I was surprised by Google’s own low percentage quotes. Google doesn’t mess with their search page for fun so one wonders what the *real* strategy behind this is.
Funny that as the web gets faster, we turn to looking at preview images of sites.
This new feature could well see an increase in “interesting” images being used on sites to try to lure people to take a closer look. The stock photo companies will do well out of this.
.-= Jon Wade recently posted: Google Helps Save Lives – Working with the Samaritans =-.
If used enough I guess that will definitely happen. A move from teaser headlines to teaser images, so to say. Good observation, Jon!
Great post!
What about traffic analytics? Are these instant previewed pages going to be counted in Analytics as page views or just if they clic on the link?
The previews will not count for your traffic, no. And if people click on them to go through to your site there is no way (yet?) to track if they come from a regular Google click or a preview click
Ruud
The previews will not count for your traffic, no
Read more: https://www.searchenginepeople.com/blog/implications-google-instant-previews.html#ixzz15eRRHjtK
not quite true – they do count in GA and other analytic scripts (currently)
which i think is a good thing
knowing how many people have previewed your site is very useful as it might tell you that too many people preview but dont visit – maybe time to update the design
i think it will have an impact on SEO too – as now it is important to be in the top 3 or 5 positions – but with preview, a user can quickly see all 10 sites and will choose from the preview which looks best for them
a great designed site on position 7 may get more visitors than postition 1 or 2 –
PS
also taking your point Number 6 – speed
i dont think that is the reason why the images dont appear
i think it is because it is an affiliate site – and the images were linked from the affiliate network – and linked images are not shown
i have seen this issue with a number of affiliate sites –
Nicholas
The reports that the previews count for traffic stem from the fact that Google creates some previews on the fly so that if you use the preview function and then check your server log you would see a Google bot come in to fetch the page and related files.
It’s important to note however that even that doesn’t mean the preview was viewed: when a user clicks one magnifier to get a preview, Google preloads all other previews on the page — among which may have been the one you saw.
Re. the images, the site in question had images on-site but also preview also shows offsite images. Not sure what goes wrong in those cases.

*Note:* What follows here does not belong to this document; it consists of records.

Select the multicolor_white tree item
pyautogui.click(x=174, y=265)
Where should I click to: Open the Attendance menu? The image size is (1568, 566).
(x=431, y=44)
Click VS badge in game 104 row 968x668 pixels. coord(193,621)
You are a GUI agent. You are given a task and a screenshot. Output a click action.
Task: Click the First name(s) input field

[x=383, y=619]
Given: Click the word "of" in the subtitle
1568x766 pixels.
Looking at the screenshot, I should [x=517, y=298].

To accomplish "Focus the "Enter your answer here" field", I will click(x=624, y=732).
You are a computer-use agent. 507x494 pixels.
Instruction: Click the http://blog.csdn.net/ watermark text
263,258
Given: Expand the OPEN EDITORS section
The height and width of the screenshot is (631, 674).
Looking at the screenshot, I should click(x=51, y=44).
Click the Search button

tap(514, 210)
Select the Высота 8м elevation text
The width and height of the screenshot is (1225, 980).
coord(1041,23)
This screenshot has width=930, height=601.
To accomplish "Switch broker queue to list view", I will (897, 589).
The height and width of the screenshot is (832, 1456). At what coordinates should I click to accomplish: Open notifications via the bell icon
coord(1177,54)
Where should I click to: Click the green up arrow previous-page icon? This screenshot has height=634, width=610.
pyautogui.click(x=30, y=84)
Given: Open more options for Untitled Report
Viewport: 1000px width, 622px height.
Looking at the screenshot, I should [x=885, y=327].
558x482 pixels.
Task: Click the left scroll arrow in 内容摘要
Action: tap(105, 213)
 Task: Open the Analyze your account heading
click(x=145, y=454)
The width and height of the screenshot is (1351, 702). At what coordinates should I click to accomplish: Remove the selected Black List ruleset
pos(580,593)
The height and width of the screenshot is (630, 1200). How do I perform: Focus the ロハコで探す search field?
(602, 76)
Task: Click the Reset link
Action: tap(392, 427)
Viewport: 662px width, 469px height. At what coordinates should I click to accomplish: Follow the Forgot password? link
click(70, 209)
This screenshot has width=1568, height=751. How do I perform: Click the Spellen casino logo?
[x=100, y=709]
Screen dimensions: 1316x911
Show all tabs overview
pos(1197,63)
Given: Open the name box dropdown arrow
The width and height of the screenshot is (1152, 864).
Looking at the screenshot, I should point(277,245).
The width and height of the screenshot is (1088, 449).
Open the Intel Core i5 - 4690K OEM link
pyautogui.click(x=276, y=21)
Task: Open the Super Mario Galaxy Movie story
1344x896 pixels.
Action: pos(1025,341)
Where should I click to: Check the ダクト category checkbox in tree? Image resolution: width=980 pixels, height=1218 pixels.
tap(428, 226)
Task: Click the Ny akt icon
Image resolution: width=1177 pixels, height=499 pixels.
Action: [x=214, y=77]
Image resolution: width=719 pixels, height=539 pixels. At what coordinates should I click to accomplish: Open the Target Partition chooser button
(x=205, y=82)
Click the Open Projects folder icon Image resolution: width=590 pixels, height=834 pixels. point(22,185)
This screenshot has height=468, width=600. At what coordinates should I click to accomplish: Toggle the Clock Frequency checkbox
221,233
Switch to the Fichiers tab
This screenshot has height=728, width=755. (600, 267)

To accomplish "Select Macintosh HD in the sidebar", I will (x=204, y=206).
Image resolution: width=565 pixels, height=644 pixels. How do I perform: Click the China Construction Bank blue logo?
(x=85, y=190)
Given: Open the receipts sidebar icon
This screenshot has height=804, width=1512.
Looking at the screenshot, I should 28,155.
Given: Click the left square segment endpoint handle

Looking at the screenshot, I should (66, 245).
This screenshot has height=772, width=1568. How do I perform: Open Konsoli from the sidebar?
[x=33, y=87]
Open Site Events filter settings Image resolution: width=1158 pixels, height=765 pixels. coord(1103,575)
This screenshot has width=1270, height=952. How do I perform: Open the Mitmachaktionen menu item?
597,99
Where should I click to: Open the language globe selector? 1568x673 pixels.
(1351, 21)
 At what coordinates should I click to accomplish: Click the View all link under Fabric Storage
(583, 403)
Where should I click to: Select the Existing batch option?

Good call on how this could impact SEO in a visual manner!
Hi
This news led me to a reorganisation of my pages that meant an improvement anyway, part from the highlight feature.
But waht I do not understand is how Google selects the search terms for In-screenshot highlighting of search terms.Is there a way to tell Google where to look?
The snippet is generated automatically, similar to how it goes in the search results pages themselves. It is picked based on what the searcher is looking for and the text on the page.
Google doesn’t provide for a way to suggest highlight sections.
I’ve noticed that some of the previews have text highlighted, while others do not (our website, for example). Why is this, and is it something that a webmaster can change?
Sometimes text on the page can be extracted and highlighted matching the query of the searcher. Sometimes the phrase isn’t there; the words are, but not the phrase. That’s one of the many reasons why a snippet wouldn’t be highlighted.
As with regular snipper generation, there is no real control you have over it: the snippet it makes for the query “cheap blue widget” will be different from the one for “how to make tea”
What doesn’t make sense, though, is that the exact phrase that I searched for is in the first paragraph of the page’s text, as well as in the head’s description field. The search term does show up under our listing, but not in the callout.
Maybe the term is (too) long? Or too generic?